▶ [TASK STATEMENT]: Please repeat the lines below, exactly and only, from the one that holds "The width and height of the screenshot is (2262, 1190)." through the one that holds "This screenshot has height=279, width=366.".

Pixel coordinate grounding data:
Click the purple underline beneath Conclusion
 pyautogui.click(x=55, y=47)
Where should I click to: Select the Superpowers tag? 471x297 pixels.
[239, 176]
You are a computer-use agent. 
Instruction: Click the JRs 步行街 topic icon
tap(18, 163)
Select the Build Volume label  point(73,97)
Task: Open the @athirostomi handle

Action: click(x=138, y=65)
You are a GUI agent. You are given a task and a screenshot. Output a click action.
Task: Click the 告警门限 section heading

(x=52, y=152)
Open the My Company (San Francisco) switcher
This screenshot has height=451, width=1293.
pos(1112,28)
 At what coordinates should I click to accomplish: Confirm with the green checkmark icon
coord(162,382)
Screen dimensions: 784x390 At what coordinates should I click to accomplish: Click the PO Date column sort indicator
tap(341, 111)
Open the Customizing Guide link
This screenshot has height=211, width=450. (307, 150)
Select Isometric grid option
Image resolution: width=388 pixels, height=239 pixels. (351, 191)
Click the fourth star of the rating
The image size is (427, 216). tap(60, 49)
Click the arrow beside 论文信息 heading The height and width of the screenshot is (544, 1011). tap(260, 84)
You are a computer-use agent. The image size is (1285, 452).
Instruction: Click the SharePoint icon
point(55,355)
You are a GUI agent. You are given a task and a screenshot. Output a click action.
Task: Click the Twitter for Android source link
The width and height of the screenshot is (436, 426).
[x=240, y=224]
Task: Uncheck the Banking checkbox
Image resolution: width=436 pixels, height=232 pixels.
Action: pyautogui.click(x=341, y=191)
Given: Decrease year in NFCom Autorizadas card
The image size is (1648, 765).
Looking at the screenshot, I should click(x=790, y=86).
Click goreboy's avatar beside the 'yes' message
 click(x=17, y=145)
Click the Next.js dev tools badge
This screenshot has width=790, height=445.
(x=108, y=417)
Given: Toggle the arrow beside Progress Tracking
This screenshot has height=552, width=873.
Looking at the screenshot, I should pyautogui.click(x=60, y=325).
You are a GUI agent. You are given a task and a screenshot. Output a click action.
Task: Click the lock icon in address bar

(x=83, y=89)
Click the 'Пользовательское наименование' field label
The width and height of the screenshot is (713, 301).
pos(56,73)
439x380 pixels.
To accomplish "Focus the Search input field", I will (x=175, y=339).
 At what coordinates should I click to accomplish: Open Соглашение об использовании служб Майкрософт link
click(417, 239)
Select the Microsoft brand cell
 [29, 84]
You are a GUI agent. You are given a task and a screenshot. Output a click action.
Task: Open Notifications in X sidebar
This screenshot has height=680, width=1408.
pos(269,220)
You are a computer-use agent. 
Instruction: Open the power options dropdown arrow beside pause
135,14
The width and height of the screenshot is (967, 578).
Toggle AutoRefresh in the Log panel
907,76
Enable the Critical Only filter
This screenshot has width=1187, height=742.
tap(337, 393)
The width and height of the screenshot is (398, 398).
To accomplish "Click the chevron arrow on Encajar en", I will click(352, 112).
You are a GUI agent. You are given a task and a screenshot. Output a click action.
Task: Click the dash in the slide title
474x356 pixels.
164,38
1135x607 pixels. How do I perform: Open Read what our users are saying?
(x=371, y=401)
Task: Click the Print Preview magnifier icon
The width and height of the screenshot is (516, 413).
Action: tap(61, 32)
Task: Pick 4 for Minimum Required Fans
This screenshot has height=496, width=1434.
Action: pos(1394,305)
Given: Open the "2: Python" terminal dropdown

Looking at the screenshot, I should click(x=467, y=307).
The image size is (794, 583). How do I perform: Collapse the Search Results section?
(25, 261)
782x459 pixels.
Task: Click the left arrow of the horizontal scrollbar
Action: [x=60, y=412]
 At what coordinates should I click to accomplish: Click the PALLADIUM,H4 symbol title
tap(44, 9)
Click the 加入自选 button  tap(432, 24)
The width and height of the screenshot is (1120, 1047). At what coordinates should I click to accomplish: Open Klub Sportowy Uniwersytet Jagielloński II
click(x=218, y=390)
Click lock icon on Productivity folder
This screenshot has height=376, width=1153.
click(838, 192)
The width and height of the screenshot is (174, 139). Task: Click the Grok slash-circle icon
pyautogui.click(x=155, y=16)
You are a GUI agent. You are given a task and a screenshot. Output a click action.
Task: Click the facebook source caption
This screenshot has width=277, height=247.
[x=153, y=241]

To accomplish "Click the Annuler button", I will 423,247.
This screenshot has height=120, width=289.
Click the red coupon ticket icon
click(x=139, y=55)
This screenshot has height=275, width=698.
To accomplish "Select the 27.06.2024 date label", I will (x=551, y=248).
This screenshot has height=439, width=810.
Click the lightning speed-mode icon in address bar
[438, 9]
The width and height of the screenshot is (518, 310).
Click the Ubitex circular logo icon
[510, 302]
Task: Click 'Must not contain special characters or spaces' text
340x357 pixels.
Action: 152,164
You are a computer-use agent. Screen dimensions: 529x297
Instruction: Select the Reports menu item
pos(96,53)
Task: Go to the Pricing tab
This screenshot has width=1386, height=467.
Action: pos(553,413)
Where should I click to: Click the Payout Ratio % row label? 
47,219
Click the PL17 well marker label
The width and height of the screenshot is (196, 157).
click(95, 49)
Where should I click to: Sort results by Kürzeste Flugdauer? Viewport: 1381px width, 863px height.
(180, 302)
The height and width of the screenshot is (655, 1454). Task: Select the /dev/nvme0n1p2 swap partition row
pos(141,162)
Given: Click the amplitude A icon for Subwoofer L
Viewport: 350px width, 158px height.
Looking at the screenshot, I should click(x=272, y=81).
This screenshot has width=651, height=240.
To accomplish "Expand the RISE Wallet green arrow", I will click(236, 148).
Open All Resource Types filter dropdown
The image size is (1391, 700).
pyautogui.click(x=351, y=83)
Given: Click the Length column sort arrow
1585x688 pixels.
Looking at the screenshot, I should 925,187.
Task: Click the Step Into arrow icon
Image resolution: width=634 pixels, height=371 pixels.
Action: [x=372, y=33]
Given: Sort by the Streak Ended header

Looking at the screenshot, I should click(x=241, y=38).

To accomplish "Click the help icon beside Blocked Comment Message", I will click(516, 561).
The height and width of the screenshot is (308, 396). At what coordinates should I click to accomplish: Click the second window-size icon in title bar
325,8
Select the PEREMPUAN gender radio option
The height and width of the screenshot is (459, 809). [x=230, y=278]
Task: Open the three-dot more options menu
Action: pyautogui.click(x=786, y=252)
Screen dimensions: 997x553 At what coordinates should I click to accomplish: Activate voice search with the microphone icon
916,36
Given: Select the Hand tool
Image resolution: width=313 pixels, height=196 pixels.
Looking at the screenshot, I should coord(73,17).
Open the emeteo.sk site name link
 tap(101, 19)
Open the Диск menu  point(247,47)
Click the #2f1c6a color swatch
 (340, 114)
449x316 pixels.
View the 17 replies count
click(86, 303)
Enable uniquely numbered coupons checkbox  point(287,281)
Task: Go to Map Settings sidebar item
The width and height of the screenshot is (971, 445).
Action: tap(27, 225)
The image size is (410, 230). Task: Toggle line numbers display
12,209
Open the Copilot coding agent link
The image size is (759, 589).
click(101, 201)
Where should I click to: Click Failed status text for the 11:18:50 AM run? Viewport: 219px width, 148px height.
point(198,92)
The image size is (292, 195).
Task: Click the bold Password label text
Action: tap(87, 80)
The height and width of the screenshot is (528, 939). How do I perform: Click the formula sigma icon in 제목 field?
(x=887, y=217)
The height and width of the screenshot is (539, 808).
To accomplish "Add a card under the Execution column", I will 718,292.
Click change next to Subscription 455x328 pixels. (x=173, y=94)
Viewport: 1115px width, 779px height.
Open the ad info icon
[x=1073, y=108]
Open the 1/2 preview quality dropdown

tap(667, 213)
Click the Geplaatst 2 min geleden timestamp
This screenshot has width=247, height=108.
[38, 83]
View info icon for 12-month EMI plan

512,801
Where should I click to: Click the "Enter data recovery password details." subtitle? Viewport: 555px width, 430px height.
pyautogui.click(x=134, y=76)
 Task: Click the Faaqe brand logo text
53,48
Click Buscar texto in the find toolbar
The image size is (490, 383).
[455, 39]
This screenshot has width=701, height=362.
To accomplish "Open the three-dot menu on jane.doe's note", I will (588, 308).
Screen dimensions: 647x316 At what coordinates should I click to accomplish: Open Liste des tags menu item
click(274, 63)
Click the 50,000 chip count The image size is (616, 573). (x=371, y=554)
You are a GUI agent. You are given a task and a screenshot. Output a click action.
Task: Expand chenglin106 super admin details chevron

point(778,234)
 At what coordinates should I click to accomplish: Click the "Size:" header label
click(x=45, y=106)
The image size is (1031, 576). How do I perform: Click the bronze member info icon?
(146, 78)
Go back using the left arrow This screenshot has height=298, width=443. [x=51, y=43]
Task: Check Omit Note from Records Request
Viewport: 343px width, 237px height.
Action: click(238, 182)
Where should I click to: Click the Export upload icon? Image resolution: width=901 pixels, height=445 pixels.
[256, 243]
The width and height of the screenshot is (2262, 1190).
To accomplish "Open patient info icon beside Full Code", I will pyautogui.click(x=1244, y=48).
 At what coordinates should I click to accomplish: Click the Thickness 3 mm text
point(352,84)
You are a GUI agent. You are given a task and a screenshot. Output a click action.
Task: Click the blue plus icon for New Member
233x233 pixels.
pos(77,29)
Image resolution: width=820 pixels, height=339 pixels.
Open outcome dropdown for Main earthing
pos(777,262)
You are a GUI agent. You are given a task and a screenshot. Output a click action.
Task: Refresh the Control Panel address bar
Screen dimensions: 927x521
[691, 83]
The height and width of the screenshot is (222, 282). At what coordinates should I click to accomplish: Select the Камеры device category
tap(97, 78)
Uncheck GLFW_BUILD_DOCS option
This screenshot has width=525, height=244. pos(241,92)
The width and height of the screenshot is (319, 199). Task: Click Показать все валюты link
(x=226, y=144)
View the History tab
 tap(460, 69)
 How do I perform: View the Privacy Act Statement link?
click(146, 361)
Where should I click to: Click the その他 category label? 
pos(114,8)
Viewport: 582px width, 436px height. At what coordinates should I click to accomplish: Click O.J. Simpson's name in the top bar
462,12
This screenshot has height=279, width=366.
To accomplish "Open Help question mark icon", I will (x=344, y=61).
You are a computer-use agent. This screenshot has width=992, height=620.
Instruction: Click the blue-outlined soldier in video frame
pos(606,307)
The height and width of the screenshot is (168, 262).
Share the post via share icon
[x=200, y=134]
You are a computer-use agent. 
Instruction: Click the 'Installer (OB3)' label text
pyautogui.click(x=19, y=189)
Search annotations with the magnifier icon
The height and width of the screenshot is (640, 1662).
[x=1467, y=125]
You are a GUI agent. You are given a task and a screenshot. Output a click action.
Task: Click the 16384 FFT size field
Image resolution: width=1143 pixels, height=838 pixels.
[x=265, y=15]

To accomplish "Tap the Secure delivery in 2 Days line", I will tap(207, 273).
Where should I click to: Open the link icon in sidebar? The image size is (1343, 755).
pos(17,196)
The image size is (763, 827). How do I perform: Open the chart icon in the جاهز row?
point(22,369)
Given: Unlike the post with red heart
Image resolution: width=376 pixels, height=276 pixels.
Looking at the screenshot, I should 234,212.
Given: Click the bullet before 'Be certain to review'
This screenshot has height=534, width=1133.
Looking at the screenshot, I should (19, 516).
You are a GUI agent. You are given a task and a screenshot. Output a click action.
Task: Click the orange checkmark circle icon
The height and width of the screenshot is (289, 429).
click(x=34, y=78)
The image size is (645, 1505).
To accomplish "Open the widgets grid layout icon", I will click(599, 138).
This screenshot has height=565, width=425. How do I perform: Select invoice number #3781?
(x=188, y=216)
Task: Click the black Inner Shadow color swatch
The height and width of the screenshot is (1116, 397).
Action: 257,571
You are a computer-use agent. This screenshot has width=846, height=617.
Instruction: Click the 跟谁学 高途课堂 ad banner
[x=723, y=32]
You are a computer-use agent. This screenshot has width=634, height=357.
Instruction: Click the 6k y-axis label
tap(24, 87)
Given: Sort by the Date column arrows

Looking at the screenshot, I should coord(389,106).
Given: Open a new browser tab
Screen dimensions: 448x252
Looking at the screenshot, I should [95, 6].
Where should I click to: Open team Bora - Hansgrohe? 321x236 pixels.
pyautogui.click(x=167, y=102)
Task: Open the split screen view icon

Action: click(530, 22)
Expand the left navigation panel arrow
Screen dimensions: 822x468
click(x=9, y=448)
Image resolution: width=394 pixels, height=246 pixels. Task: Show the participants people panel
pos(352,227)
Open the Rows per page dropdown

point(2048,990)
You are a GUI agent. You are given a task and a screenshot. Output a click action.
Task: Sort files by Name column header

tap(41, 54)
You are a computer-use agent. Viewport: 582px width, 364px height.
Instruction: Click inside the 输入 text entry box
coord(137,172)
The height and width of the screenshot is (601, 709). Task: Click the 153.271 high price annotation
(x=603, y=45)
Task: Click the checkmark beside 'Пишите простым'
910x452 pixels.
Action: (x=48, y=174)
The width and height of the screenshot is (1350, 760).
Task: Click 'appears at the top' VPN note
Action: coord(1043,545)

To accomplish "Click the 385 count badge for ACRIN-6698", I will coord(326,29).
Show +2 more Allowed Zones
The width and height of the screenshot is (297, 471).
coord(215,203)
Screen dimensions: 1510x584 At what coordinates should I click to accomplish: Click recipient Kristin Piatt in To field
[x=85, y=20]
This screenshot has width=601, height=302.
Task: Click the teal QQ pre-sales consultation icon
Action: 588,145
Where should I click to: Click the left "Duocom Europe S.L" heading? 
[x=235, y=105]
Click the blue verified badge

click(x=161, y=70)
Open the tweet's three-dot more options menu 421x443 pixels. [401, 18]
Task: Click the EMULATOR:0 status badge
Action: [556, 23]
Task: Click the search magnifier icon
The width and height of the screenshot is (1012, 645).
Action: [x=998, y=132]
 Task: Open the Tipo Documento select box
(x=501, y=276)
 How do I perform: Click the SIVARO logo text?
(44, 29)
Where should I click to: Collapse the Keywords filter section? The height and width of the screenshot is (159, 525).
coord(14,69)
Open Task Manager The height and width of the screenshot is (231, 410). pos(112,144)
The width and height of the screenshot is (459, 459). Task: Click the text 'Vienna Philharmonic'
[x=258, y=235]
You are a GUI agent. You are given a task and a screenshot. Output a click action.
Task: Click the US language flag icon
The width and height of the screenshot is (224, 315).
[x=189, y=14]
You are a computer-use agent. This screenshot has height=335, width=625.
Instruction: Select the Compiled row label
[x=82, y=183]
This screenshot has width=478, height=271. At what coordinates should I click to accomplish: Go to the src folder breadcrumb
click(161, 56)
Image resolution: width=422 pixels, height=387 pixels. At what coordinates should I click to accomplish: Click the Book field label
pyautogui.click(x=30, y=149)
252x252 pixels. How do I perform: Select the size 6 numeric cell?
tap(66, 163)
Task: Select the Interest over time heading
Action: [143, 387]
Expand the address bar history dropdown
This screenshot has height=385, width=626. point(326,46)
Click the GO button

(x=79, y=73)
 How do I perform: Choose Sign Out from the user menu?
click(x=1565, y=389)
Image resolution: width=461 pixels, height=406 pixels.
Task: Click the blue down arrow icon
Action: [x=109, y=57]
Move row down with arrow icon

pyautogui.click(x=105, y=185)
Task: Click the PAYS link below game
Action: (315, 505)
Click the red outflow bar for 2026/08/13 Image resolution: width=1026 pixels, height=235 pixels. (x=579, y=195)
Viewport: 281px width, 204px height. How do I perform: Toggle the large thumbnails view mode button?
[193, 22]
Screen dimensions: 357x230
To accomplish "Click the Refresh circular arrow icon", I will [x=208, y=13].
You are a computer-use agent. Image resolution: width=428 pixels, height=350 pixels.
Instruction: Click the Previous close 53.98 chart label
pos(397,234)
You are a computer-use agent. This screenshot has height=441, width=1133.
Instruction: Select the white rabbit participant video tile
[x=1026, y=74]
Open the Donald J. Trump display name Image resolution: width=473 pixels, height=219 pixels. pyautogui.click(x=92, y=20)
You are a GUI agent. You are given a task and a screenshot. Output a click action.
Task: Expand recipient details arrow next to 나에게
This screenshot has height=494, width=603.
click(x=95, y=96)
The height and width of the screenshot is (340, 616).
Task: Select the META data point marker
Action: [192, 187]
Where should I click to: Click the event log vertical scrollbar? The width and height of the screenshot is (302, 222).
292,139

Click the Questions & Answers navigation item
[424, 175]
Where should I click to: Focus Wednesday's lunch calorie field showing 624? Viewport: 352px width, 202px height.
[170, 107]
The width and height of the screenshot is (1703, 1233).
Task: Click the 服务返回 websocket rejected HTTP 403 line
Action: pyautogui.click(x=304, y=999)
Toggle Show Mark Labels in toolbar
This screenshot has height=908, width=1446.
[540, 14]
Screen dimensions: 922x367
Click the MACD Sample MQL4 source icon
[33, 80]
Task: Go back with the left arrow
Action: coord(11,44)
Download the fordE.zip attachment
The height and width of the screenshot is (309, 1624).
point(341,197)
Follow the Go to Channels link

▶ [EXERCISE OUTPUT]:
The width and height of the screenshot is (2262, 1190).
To accomplish "Open patient info icon beside Full Code", I will pyautogui.click(x=1244, y=48).
 At what coordinates should I click to accomplish: Click the Thickness 3 mm text
point(352,84)
You are a GUI agent. You are given a task and a screenshot. Output a click action.
Task: Click the blue plus icon for New Member
233x233 pixels.
pos(77,29)
Image resolution: width=820 pixels, height=339 pixels.
Open outcome dropdown for Main earthing
pos(777,262)
You are a GUI agent. You are given a task and a screenshot. Output a click action.
Task: Refresh the Control Panel address bar
Screen dimensions: 927x521
[691, 83]
The height and width of the screenshot is (222, 282). At what coordinates should I click to accomplish: Select the Камеры device category
tap(97, 78)
Uncheck GLFW_BUILD_DOCS option
This screenshot has width=525, height=244. pos(241,92)
The width and height of the screenshot is (319, 199). Task: Click Показать все валюты link
(x=226, y=144)
View the History tab
 tap(460, 69)
 How do I perform: View the Privacy Act Statement link?
click(146, 361)
Where should I click to: Click the その他 category label? 
pos(114,8)
Viewport: 582px width, 436px height. At what coordinates should I click to accomplish: Click O.J. Simpson's name in the top bar
462,12
This screenshot has height=279, width=366.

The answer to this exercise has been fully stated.